Professor Joost Fontein

Professor Fontein is a published author of three monographs, one recently published collaborative book, numerous special issues and journal articles, and editor of several leading African Studies journals.  He delivered a talk titled; “Human-ness, Excessivity & Stuff: Some thoughts on subjunctive anthropology and the future of ethnographic museums”.

Pretorious celebrated the lecture as a “proud moment”.
“This is indeed a proud, joyful and landmark moment for Professor Fontein, for us here at UJ, for higher education in South Africa, and beyond.”

He further reflected on the importance of the professorial inauguration, and how it has its roots in the mediaeval University.  Pretorious added that while Prof Fontein has been a professor for some time now, this inauguration serves to formally introduce him to his colleagues at UJ.

One world ethnographic museums and subjunctive museology

Professor Fontein began his lecture by discussing humanism and the materiality turn, and taking stock of what museums have been and what their mission has been up to this point. This, he discussed in relation to the discipline of social anthropology and museology  exploring how both can move forward.

“Like anthropology, ethnographic museums remain, for many people, something of a problem. Weighed down with the dubious legacies of their accumulating colonial pasts, and doomed, it seems, to endlessly fix people and things into artificial geographies of difference and exclusion, their futures often seem limited to reacting to and undoing (to the extent that they are able) some of the more nefarious effects of their difficult pasts. The problem is at once both conceptual and material; and is often hindered by policies and politics that seem antithetical to each other,” he said.

Prof Joost provided a solution to this, in what he called subjunctive anthropology and museology.

“I imagine a future for ethnographic museums that is heavy less with the weight of past legacies demanding resolution than with the promise of future possibilities. Contingent, multi-modal and emergent; shaped but not determined by the presence of multiple temporalities and diverse could be. In short, a museum orientated as much towards what happens next, as towards the troubling remnants of yesterday and today,” he said.

A citizen of planet Earth: academically and otherwise

Always searching for the margins, wherever they appear, Prof Fontein found himself reading anthropology in Scotland, where he made some lifelong friends with many others also looking for the creative possibilities that come from movement, migration and the edges of life. With a heavy dub bass line rapidly shaping the sound track and temporalities of his life, he travelled far, widely and determinedly, until he found himself in Zimbabwe.
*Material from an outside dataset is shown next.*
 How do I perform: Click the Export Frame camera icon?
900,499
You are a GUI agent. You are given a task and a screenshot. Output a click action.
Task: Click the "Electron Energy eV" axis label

There he spent many long hours, over many years, talking to and living with people who were deeply preoccupied with their lost pasts, lands and sacred places. These experiences forged more Iifelong friendships, helped him learn to speak yet another language, ChiShona, and fed into his doctoral writing which was published as his first book in 2006: The Silence of Great Zimbabwe.

He continued learning from the people of Masvingo, in southern Zimbabwe, even as he found himself teaching anthropology at Edinburgh. With restless, itchy feet and never one to take the artificial boundaries of geography, class, race or citizenship any more seriously than they deserve (which in his view, is not very much at all), when an opportunity came to move to East Africa in 2014, he jumped without hesitation. Soon after publishing his second monograph on Zimbabwe, Remaking Mutirikwi, and already deeply drawn into what he sometimes calls ‘the macabre phase’ of his research – the writing of his third monograph, The Politics of the Dead – he found himself increasingly drawn to the sharp erudition, optimistic confidence, contradictions, and lively energy of the always emergent city of Nairobi. There he found intellectual inspiration amongst that city’s creative thinkers and doers, leading to a series of exhibitions at the National Museum of Kenya, and more recently, another book, Nairobi Becoming, assembled in collaboration with many new lifelong friends and colleagues in East Africa. A month in exile in Dar es Salam helped Joost improve his nascent Kiswahili, much needed as he continues work on his fourth monograph, Nairobi Materialities.

As the egg timer of life ticked on, he found himself in South Africa, teaching and learning from students and colleagues at the University of Johannesburg, where The Politics of the Dead was published in 2022, followed by Nairobi Becoming earlier this year. Never content with focusing only on the conceptual creativity of his own word-smithery, Joost has, through the years, devoted much time and energy to the writings of others both as educator and as editor, having edited the Journal of Southern African Studies, cofounded a journal called Critical African Studies, and currently as editor of the leading anthropology journal about this enormously diverse and exciting continent, Africa. But thought and creativity are not limited to language or text, and in his non-professional life he plays with paint and with sound, running a radio show and a sound system. Impatient to see and engage with the creative possibilities of all people and places, he aspires to keep moving across and learning from the place he calls home, our one world.